** Given text **
==========
Ensure resource availability using VM reservations

This document explains how to create jobs that run on reserved resources and how to block jobs from consuming reservations.

Reservations are a feature of Compute Engine. A reservation provides a very high level of assurance in obtaining capacity for one or more VMs with the specified hardware configuration. A reservation for a VM incurs the costs of that VM from when you create and until you delete the reservation. But, while you are consuming that VM, the total cost is equivalent to a VM without a reservation.

Generally, reservations are useful when capacity availability is critically important or to prevent errors for obtaining resources. For Batch specifically, consider using dedicated reservations to help minimize job scheduling time, or attempt to use existing reservations while they're not being used. If you have underused reservations—such as reservations required for committed-use discounts—you can configure jobs to attempt to consume them while they're not being used to try to help optimize your incurred costs. Alternatively, if you want to prioritize resource availability for other workloads in your project, you can explicitly block a job from consuming reservations.

To learn more about reservations, see the Compute Engine documentation for reservations.

Before you begin

If you haven't used Batch before, review Get started with Batch and enable Batch by completing the prerequisites for projects and users.
Make sure you have the permissions to create a reservation or view an existing reservation that you want a job's VMs to consume as needed.
To get the permissions that you need to create a job, ask your administrator to grant you the following IAM roles:
- Batch Job Editor (roles/batch.jobsEditor) on the project
- Service Account User (roles/iam.serviceAccountUser) on the job's service account, which by default is the default Compute Engine service account
For more information about granting roles, see Manage access to projects, folders, and organizations.
==========
** Data provided **

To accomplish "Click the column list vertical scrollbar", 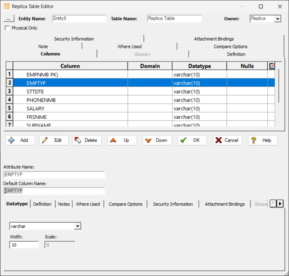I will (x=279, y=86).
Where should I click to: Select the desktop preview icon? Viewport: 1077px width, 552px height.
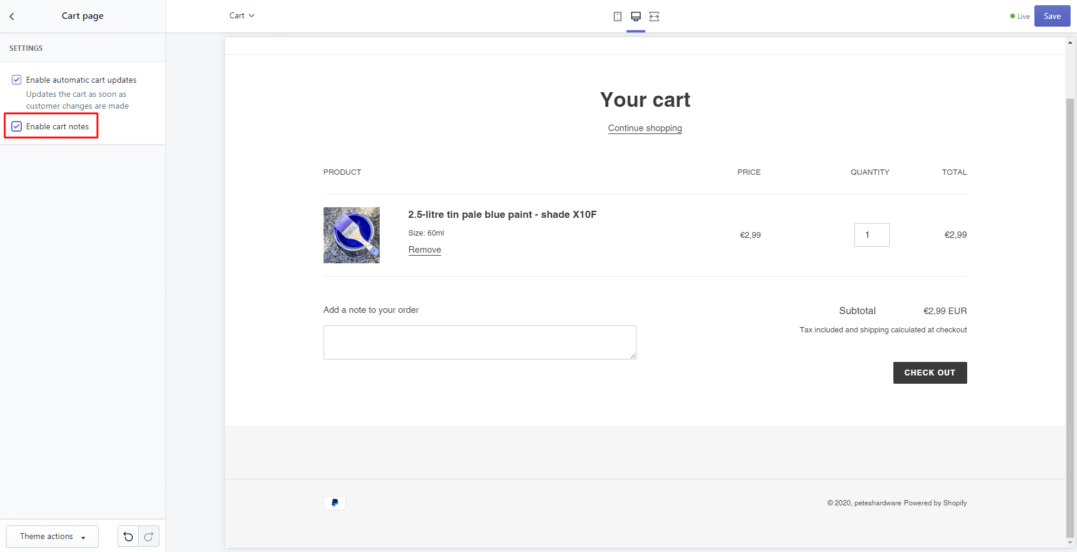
==========
** Set exercise 1 **
Using the text on VM reservations, decide whether each statement agrees with it: (a) a reservation incurs the costs of its VM from its creation until its deletion; (b) while the reserved VM is being consumed, the total cost exceeds that of a VM without a reservation; (c) the job's service account is, by default, the default Compute Engine service account. For each, answer yes or no and quote the words of the text that decide it.
** Set exercise 2 **
Carry on the text about VM reservations for Batch jobs from the point at which it ends.

** Output 1 **
(a) Yes: "A reservation for a VM incurs the costs of that VM from when you create and until you delete the reservation."
(b) No: "while you are consuming that VM, the total cost is equivalent to a VM without a reservation."
(c) Yes: "which by default is the default Compute Engine service account"

** Output 2 **
You might also be able to get the required permissions through custom roles or other predefined roles.

Restrictions

In addition to the general restrictions for reservations, Batch also has the following restrictions:

A job's VMs can't consume shared reservations.
A job's VMs can't consume reservations if either specify a compact placement policy.
If you create a job using the Google Cloud console, its VMs automatically consume matching reservations. To consume a specific reservation or block VMs from consuming reservations, you must define the reservation field when you create a job by using the gcloud CLI or Batch API instead.

Requirements

This section summarizes the requirements for a job's VMs to consume a reservation. For more information about all the requirements, see the general requirements for reservations in the Compute Engine documentation and the procedure for planning your configuration later in this document.

For a job's VMs to be generally capable of consuming a reservation, all the following conditions must be met:
- The job and reservation must specify VM properties that exactly match.
- You must comply with all the restrictions in this document and all the other general requirements for reservations.
For each of a job's VMs to successfully consume a reservation, the reservation must have unused capacity available during the VM's run time.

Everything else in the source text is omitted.